When Running ROS on your Raspberry Pi, you will need to write a custom wrapper for your ROS messages as there is not direct library.

The most commonly used library for programming the Raspberry Pico is RPI.GPIO. This allows easy access to the GPIO pins, including software-bases PWM that can be used to control external sensors. You can also interface any connected microcontroller directly to the Tx/Rx pins.

The second option is to use Pyserial. With only a few lines of code, you can create a serial connection over USB to any connected microcontroller.

Still experimental is U2IF, a very specific library to run MicroPython code on a host computer, like an Raspberry Pi, to which a Raspberry Pico is connected via USB. The MicroPython environment gives full access to the GPIO Pins and additional bus systems like I2C or SPI.

All of these options however do not have an ROS-compatible abstraction included, you will need to write your own wrapper. This means to run ROS nodes on the Raspberry Pi which subscribe to topics or publish to topics, and then connecting these nodes via serial to your microcontroller. Messages exchanged via serial could mirror the original ROS message, or you invent your own language.

Comparing the Libraries

The choice for connecting ROS/ROS2 to your microcontroller code are plenty. However, we can distil them into three categories:

  • Embedded ROS: This category means to run ROS and the code to control sensor and actuator on the same device. In ROS1, you can use rosserial to obtain ROS message interfaces and access to publish/subscribe function. The actual message passing is done via the serial connection to a connected host computer, on which you need to setup a ROS node. This library works with many boards. In ROS2, you can use the experimental MicroROS library. You have similar options to work with ROS2 message formats, but sending and receiving messages is done best via UDP and TCP. Therefore, you need more powerful boards which are equipped with TCP/IP hardware.
  • ROS Wrapper: In this category, you have a host computer to which the client microcontroller is connected. The host computer starts a ROS node that is responsible for reading, processing and writing ROS messages. The node code communicates with the connected microcontroller node via a custom message format that you invent. On the host computer, you would run rosc or rospy, and then add Firamata, RPI.Gpio and similar libraries that will implement your custom message format and send it to the connected microcontroller.
  • Full Integration: The third category are complete frameworks that handle the ROS abstractions and the microcontroller interface. In this category, we can only place Simple Drive for ROS1.

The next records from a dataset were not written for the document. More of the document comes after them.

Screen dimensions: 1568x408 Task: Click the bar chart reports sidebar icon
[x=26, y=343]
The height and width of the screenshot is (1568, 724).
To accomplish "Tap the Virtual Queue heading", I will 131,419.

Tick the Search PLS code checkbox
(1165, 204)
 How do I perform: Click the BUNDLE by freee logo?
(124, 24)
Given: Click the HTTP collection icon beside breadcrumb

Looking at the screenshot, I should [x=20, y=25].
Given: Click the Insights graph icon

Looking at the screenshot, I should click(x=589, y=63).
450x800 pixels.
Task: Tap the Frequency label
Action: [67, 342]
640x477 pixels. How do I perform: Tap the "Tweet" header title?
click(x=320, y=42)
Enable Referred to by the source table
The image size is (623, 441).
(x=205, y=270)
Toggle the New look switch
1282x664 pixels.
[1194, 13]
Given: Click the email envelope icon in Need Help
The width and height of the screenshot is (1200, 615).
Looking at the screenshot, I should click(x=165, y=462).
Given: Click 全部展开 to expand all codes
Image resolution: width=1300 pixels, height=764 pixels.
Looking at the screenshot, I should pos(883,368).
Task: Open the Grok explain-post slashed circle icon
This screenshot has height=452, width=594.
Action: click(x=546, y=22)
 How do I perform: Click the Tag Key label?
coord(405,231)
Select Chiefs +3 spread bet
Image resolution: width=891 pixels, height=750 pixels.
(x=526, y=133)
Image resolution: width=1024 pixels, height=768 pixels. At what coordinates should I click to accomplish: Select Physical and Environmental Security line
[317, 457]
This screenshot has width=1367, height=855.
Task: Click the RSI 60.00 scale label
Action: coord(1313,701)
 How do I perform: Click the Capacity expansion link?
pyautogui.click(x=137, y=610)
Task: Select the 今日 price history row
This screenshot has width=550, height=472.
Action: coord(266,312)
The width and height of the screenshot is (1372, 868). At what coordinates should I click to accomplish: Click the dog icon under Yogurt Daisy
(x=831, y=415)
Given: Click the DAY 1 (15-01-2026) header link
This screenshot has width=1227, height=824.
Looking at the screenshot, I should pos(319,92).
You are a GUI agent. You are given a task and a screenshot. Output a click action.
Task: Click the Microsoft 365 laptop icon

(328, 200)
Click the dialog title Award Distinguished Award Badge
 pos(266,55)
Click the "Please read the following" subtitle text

So, which option should you use? If you want to be most flexible, you will use the ROS wrapper approach. This allows you to work with ROS1 or ROS2, and with any combination of host computer and microcontroller. However, you would need to write your own message handling code. If you want to work with an Arduino board and ROS1, use the embedded ROS approach with rosserial, a full compatible and mature version. If you use ROS2, try MicroROS.

Conclusion

Connecting your host computer with microcontroller that runs C/C++ or MicroPython, and make it ROS-compatible, provides you with plenty options. There are three categories. Embedded ROS means to work with microcontroller code that uses ROS abstractions directly: The message types, and publication/subscription to topics. The ROS Wrapper approach means to separate microcontroller code from the code running on the host computer. The host subscribes/publishes ROS messages, and communicates with the microcontroller via a custom message format. This approach gives you the most options to work with any microcontroller and framework, as well as to use either ROS1 or ROS2. The last option, full integration, is only available with one ROS1 compatible library.